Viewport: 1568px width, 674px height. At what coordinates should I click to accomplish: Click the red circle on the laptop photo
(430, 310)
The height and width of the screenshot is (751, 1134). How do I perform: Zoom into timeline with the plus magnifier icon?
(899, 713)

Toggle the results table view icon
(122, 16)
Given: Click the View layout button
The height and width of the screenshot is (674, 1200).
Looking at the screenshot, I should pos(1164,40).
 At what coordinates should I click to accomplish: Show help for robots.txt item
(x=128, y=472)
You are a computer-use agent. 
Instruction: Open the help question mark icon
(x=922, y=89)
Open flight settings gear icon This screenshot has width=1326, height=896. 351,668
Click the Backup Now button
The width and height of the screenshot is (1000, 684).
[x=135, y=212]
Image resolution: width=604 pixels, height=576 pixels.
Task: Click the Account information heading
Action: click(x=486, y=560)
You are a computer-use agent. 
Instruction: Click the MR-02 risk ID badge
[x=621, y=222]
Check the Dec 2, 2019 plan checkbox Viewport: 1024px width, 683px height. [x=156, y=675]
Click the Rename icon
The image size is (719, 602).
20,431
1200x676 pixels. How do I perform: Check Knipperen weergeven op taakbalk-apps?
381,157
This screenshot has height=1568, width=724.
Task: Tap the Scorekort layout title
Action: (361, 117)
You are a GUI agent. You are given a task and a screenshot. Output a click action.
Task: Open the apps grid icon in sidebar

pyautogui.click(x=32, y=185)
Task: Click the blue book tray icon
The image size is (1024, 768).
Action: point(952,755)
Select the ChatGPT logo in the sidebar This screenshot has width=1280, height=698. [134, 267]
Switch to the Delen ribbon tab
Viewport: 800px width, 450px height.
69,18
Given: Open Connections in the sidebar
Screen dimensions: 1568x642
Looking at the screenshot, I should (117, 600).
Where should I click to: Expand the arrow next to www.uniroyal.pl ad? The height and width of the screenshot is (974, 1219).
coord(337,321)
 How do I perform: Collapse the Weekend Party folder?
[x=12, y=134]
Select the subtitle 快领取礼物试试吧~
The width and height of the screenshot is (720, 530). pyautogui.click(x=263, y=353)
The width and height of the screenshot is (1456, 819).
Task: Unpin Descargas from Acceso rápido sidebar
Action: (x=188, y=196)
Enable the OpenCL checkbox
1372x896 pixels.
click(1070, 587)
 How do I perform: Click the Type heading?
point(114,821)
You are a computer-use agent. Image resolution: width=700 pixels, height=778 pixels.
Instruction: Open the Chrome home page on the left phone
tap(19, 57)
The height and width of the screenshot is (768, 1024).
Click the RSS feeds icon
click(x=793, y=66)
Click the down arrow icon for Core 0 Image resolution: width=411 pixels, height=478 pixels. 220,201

- [PROBLEM DETAILS] Render the rows above as a Markdown table with one table entry per nonblank line, using the columns Number and Line and omitting blank lines.

- [OUTPUT]
| Number | Line |
|---|---|
| 1 | Viewport: 1568px width, 674px height. At what coordinates should I click to accomplish: Click the red circle on the laptop photo |
| 2 | (430, 310) |
| 3 | The height and width of the screenshot is (751, 1134). How do I perform: Zoom into timeline with the plus magnifier icon? |
| 4 | (899, 713) |
| 5 | Toggle the results table view icon |
| 6 | (122, 16) |
| 7 | Given: Click the View layout button |
| 8 | The height and width of the screenshot is (674, 1200). |
| 9 | Looking at the screenshot, I should pos(1164,40). |
| 10 |  At what coordinates should I click to accomplish: Show help for robots.txt item |
| 11 | (x=128, y=472) |
| 12 | You are a computer-use agent.  |
| 13 | Instruction: Open the help question mark icon |
| 14 | (x=922, y=89) |
| 15 | Open flight settings gear icon This screenshot has width=1326, height=896. 351,668 |
| 16 | Click the Backup Now button |
| 17 | The width and height of the screenshot is (1000, 684). |
| 18 | [x=135, y=212] |
| 19 | Image resolution: width=604 pixels, height=576 pixels. |
| 20 | Task: Click the Account information heading |
| 21 | Action: click(x=486, y=560) |
| 22 | You are a computer-use agent.  |
| 23 | Instruction: Click the MR-02 risk ID badge |
| 24 | [x=621, y=222] |
| 25 | Check the Dec 2, 2019 plan checkbox Viewport: 1024px width, 683px height. [x=156, y=675] |
| 26 | Click the Rename icon |
| 27 | The image size is (719, 602). |
| 28 | 20,431 |
| 29 | 1200x676 pixels. How do I perform: Check Knipperen weergeven op taakbalk-apps? |
| 30 | 381,157 |
| 31 | This screenshot has height=1568, width=724. |
| 32 | Task: Tap the Scorekort layout title |
| 33 | Action: (361, 117) |
| 34 | You are a GUI agent. You are given a task and a screenshot. Output a click action. |
| 35 | Task: Open the apps grid icon in sidebar |
| 36 | pyautogui.click(x=32, y=185) |
| 37 | Task: Click the blue book tray icon |
| 38 | The image size is (1024, 768). |
| 39 | Action: point(952,755) |
| 40 | Select the ChatGPT logo in the sidebar This screenshot has width=1280, height=698. [134, 267] |
| 41 | Switch to the Delen ribbon tab |
| 42 | Viewport: 800px width, 450px height. |
| 43 | 69,18 |
| 44 | Given: Open Connections in the sidebar |
| 45 | Screen dimensions: 1568x642 |
| 46 | Looking at the screenshot, I should (117, 600). |
| 47 | Where should I click to: Expand the arrow next to www.uniroyal.pl ad? The height and width of the screenshot is (974, 1219). |
| 48 | coord(337,321) |
| 49 |  How do I perform: Collapse the Weekend Party folder? |
| 50 | [x=12, y=134] |
| 51 | Select the subtitle 快领取礼物试试吧~ |
| 52 | The width and height of the screenshot is (720, 530). pyautogui.click(x=263, y=353) |
| 53 | The width and height of the screenshot is (1456, 819). |
| 54 | Task: Unpin Descargas from Acceso rápido sidebar |
| 55 | Action: (x=188, y=196) |
| 56 | Enable the OpenCL checkbox |
| 57 | 1372x896 pixels. |
| 58 | click(1070, 587) |
| 59 |  How do I perform: Click the Type heading? |
| 60 | point(114,821) |
| 61 | You are a computer-use agent. Image resolution: width=700 pixels, height=778 pixels. |
| 62 | Instruction: Open the Chrome home page on the left phone |
| 63 | tap(19, 57) |
| 64 | The height and width of the screenshot is (768, 1024). |
| 65 | Click the RSS feeds icon |
| 66 | click(x=793, y=66) |
| 67 | Click the down arrow icon for Core 0 Image resolution: width=411 pixels, height=478 pixels. 220,201 |